== Challenge 1 ==
In the black hole passage, what is the name of the largest black hole known?
== Challenge 2 ==
Write the next few sentences of the black hole passage, picking up after its final line.

== Selected text ==

═══

Bigger stars, though, become a black hole. (They may or may not go through a supernova phase first.) These are called “stellar-mass” or “massive” black holes. Astronomers predict that scattered around our galaxy are hundreds of millions of massive black holes.
They’re very different from the supermassive types often found at the centers of galaxies.
Sagittarius A* sits at the center of our Milky Way. This heavyweight carries as much mass as 4 million suns. The black hole at the center of Andromeda, our nearest galactic neighbor, has the mass of more than 100 million suns. The largest black hole known — TON 618 — contains 66 billion times our sun’s mass.
But even the largest stars don’t have nearly that much mass. So how truly monster black holes arise poses an interesting puzzle, says Natarajan: How could they get so enormous?
Black holes grow at least two ways, she notes. “They either gobble gas and material from around them, or they collide with other black holes.”
Galaxies are vast collections of stars. When they collide, the supermassive black holes at their centers may essentially fuse.

═══

== Dataset extract ==
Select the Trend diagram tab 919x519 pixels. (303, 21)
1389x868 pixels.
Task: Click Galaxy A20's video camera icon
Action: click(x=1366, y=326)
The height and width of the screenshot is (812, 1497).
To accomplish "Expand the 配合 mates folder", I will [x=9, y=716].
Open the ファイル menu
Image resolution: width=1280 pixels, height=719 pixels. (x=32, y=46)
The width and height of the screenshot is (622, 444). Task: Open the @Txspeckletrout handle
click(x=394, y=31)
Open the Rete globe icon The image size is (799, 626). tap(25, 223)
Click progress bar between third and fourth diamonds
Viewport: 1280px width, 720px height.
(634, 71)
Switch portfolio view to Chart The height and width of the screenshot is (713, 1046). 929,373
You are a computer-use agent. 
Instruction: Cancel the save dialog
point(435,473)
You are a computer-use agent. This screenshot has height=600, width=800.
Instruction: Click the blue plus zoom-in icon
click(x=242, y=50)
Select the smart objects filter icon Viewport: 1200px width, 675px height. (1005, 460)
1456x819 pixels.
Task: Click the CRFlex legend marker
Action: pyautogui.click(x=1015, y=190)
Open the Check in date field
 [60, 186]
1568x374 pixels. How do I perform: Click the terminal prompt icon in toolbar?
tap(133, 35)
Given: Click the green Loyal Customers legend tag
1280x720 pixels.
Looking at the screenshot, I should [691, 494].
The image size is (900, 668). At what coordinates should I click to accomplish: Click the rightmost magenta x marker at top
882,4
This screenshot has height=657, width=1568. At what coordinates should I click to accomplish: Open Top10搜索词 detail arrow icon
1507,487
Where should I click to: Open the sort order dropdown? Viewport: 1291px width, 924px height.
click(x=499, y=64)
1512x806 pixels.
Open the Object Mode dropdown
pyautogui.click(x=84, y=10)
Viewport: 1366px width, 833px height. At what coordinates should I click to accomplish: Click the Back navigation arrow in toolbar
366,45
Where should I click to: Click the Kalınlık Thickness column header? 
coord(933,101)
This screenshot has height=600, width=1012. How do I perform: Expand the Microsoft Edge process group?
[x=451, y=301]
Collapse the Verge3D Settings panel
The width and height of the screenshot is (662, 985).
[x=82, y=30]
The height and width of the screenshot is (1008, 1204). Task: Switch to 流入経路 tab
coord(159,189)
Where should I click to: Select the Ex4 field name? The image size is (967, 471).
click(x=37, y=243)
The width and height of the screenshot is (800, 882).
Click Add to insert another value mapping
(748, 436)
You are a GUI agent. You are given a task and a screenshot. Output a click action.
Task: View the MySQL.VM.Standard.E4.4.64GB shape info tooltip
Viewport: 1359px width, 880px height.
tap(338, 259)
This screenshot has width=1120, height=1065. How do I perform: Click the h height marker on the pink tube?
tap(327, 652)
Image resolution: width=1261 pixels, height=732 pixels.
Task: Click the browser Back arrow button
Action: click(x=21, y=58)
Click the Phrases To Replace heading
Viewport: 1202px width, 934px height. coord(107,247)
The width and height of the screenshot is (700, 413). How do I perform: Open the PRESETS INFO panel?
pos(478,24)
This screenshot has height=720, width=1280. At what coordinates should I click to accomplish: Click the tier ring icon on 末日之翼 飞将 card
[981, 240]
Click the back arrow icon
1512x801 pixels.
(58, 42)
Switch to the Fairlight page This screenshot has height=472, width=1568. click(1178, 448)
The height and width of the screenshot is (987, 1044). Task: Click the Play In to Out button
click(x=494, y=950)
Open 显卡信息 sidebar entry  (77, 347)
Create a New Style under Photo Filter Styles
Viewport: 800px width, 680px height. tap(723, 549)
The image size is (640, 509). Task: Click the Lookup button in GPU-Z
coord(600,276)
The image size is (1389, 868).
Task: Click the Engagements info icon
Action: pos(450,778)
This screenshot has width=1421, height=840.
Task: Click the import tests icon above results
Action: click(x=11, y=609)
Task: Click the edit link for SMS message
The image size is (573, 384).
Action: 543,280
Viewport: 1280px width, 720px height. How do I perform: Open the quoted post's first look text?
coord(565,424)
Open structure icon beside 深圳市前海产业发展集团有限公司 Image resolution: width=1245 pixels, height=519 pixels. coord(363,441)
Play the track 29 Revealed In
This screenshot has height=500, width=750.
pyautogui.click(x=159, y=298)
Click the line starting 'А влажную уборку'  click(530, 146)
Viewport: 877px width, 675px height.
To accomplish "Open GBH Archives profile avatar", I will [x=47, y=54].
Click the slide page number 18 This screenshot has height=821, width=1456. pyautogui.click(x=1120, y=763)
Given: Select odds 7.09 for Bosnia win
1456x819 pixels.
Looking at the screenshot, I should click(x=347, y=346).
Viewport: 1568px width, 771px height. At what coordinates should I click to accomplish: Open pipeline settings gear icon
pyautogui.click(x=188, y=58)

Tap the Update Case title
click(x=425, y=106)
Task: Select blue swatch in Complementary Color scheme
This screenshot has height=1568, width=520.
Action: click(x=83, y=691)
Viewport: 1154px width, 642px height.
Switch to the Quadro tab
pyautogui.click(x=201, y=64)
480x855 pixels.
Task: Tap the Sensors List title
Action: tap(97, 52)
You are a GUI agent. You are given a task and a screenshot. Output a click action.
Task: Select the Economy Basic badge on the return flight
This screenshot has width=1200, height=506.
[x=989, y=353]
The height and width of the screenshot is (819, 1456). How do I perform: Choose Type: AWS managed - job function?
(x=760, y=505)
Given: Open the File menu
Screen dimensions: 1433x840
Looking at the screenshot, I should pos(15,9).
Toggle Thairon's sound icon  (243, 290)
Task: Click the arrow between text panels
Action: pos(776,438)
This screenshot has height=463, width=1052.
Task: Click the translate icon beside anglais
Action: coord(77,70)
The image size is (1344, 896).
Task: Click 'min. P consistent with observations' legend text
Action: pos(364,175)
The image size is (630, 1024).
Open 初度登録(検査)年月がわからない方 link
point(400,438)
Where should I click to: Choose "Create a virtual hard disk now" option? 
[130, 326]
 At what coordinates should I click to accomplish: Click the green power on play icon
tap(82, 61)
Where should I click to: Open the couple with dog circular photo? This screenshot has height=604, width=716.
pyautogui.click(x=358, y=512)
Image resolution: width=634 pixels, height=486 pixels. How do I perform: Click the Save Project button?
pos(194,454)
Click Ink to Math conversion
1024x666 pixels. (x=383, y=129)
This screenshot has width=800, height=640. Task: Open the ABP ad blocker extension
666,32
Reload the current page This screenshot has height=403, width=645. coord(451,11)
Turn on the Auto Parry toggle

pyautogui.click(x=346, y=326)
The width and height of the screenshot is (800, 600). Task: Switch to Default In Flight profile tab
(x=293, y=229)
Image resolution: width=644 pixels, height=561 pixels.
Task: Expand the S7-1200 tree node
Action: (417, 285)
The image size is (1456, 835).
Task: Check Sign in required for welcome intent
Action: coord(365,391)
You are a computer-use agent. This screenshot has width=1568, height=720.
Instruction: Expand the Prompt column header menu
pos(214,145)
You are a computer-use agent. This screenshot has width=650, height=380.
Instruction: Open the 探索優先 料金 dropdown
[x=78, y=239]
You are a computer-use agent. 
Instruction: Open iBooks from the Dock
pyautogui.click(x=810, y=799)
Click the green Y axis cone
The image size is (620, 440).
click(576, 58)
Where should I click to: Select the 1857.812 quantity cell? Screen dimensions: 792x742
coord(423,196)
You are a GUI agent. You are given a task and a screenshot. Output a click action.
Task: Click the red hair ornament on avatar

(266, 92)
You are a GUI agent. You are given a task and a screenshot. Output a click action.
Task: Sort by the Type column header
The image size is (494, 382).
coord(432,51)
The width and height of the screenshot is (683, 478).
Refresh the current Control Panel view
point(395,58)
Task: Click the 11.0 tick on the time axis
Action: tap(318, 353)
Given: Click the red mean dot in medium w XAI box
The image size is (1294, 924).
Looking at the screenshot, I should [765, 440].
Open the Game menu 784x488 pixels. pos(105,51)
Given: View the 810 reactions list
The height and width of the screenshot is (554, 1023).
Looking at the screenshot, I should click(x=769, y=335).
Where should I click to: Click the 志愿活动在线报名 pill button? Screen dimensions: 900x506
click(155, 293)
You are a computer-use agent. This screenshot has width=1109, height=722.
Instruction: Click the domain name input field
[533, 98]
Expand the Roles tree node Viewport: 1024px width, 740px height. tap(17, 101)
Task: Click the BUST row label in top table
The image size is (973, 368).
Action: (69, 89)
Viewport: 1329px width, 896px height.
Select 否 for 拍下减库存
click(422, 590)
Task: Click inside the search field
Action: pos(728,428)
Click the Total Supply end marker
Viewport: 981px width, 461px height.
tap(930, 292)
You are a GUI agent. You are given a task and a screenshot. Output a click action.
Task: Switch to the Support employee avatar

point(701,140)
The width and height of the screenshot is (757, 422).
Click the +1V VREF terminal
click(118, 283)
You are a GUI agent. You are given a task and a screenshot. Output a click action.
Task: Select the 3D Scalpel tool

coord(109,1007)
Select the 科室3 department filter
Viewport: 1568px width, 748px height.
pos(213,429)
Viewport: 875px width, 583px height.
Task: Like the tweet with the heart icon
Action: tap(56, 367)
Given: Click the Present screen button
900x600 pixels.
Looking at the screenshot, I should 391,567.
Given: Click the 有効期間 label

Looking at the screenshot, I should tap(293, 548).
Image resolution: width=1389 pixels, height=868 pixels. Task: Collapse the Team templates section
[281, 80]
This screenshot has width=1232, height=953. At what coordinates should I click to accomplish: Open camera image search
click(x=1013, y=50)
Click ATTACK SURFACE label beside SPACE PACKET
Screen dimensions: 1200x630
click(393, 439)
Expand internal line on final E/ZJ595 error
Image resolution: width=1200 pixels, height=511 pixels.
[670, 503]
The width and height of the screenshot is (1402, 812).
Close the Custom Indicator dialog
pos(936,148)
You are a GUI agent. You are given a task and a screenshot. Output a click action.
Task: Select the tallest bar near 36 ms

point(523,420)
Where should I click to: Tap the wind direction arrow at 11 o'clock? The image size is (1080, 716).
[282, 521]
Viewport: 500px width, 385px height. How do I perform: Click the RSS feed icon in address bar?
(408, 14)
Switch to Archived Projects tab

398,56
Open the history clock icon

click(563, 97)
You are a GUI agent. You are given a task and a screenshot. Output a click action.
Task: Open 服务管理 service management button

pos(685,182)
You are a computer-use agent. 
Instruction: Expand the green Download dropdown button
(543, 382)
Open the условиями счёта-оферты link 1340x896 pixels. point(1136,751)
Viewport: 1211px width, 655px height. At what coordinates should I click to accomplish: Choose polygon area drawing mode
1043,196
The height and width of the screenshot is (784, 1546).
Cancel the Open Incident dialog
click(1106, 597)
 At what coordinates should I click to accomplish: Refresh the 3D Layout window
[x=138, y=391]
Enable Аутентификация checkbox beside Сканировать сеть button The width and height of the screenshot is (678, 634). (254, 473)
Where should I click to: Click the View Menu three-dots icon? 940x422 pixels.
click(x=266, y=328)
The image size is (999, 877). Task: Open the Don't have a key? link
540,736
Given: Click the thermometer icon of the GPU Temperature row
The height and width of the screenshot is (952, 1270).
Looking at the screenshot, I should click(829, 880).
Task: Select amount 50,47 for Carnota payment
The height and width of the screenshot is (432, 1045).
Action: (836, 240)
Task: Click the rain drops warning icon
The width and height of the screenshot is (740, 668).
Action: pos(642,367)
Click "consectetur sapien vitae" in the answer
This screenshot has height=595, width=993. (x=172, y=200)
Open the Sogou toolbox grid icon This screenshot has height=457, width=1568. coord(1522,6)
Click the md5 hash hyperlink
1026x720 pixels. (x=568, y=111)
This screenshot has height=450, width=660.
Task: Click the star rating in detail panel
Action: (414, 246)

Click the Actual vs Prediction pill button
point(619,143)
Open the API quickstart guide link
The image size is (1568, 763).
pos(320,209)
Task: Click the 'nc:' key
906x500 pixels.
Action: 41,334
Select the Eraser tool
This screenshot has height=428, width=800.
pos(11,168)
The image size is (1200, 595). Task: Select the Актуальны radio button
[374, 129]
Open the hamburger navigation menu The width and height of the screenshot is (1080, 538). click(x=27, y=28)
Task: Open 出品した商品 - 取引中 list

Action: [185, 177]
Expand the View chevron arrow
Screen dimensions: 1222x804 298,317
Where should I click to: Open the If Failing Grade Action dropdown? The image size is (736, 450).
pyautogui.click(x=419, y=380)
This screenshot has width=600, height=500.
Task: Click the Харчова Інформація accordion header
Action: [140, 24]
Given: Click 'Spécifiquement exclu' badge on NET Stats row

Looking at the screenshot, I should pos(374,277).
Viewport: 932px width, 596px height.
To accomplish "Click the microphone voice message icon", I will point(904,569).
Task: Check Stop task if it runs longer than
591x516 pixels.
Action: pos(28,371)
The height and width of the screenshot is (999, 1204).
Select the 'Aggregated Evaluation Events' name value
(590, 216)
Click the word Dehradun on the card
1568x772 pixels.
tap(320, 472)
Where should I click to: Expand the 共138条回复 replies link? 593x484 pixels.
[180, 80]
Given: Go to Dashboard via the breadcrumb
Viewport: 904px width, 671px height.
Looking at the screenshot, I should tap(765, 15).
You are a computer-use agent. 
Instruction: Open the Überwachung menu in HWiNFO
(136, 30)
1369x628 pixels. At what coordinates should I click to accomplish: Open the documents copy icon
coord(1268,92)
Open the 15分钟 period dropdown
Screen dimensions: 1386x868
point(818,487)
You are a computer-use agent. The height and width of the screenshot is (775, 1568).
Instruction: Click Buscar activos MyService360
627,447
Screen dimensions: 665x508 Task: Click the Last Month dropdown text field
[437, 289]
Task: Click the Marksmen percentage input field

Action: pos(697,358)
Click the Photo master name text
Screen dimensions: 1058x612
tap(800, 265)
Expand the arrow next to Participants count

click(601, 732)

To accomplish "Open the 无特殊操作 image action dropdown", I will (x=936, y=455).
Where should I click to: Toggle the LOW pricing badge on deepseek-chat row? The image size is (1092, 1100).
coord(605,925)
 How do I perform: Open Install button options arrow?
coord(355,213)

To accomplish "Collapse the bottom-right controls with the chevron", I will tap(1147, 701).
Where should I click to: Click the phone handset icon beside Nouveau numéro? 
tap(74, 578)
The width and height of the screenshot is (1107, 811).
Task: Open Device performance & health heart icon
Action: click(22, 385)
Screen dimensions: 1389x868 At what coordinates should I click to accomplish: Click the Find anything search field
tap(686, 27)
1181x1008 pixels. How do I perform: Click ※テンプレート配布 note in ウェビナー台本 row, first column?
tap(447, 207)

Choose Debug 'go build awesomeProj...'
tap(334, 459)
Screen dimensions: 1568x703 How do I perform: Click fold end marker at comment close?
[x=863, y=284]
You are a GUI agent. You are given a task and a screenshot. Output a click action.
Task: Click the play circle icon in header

═══

== Expected answer 1 ==
TON 618

== Expected answer 2 ==
Here, “the black holes dance around each other and merge,” says Volker Springel. Now, he notes, “you’ve got a bigger one.” Springel is an astrophysicist at the Max Planck Institute for Astrophysics in Garching, Germany. That dancing and merging happens frequently, he says. “So we expect, in the future, [we’ll get] slightly bigger black holes even than the biggest ones we have today.”
But not even collisions can explain how today’s supermassive black holes got so big, says Natarajan.
Observations of some of these behemoths suggest they formed when the universe was young. To get so big, they’d have had to grow stepwise from collision after collision after collision — or spend eons successively eating more and more stars and other mass entering their neighborhoods.
Yet, Natarajan points out, there’s simply not been enough time since the Big Bang for them to have grown that big if they were “starting from a piddly little stellar corpse.”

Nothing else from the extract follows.